* Description of the task
Beneath this instruction is a listing. Transcribe from it only the stretch from the line with "The image size is (640, 419)." through the line with "Enable the Email", both end lines included, exactly as written.

* Exercise material
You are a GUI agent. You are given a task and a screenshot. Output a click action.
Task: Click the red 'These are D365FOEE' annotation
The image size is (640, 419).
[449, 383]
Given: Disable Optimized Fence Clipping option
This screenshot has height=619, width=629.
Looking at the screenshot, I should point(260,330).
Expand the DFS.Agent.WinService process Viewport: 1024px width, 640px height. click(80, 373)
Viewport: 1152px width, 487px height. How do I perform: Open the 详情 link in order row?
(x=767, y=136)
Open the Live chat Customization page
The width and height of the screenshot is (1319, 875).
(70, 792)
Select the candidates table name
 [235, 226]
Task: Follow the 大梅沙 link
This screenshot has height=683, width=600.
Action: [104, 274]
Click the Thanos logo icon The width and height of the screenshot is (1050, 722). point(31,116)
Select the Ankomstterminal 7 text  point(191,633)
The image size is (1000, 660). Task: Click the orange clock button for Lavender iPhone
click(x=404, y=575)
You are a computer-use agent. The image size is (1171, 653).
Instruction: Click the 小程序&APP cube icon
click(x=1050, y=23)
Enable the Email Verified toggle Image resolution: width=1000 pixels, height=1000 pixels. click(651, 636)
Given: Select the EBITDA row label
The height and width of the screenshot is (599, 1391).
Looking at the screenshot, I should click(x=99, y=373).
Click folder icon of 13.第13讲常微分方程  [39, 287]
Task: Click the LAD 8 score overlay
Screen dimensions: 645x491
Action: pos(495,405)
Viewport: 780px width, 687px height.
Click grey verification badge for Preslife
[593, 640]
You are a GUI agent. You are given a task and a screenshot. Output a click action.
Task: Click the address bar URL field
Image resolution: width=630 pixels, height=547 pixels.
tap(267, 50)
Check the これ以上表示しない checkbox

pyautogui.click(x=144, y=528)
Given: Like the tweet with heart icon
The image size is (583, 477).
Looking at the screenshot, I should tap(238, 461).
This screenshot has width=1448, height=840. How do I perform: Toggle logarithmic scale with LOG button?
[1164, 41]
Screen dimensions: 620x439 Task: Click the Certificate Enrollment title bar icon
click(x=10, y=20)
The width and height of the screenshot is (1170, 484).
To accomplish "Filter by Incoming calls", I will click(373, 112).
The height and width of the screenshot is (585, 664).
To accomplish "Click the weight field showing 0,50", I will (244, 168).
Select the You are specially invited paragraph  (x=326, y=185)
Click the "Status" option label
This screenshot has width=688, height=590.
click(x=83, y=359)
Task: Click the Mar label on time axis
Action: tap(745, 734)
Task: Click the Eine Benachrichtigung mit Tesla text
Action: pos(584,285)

* Solution to this task
The image size is (640, 419).
[449, 383]
Given: Disable Optimized Fence Clipping option
This screenshot has height=619, width=629.
Looking at the screenshot, I should point(260,330).
Expand the DFS.Agent.WinService process Viewport: 1024px width, 640px height. click(80, 373)
Viewport: 1152px width, 487px height. How do I perform: Open the 详情 link in order row?
(x=767, y=136)
Open the Live chat Customization page
The width and height of the screenshot is (1319, 875).
(70, 792)
Select the candidates table name
 [235, 226]
Task: Follow the 大梅沙 link
This screenshot has height=683, width=600.
Action: [104, 274]
Click the Thanos logo icon The width and height of the screenshot is (1050, 722). point(31,116)
Select the Ankomstterminal 7 text  point(191,633)
The image size is (1000, 660). Task: Click the orange clock button for Lavender iPhone
click(x=404, y=575)
You are a computer-use agent. The image size is (1171, 653).
Instruction: Click the 小程序&APP cube icon
click(x=1050, y=23)
Enable the Email Verified toggle Image resolution: width=1000 pixels, height=1000 pixels. click(651, 636)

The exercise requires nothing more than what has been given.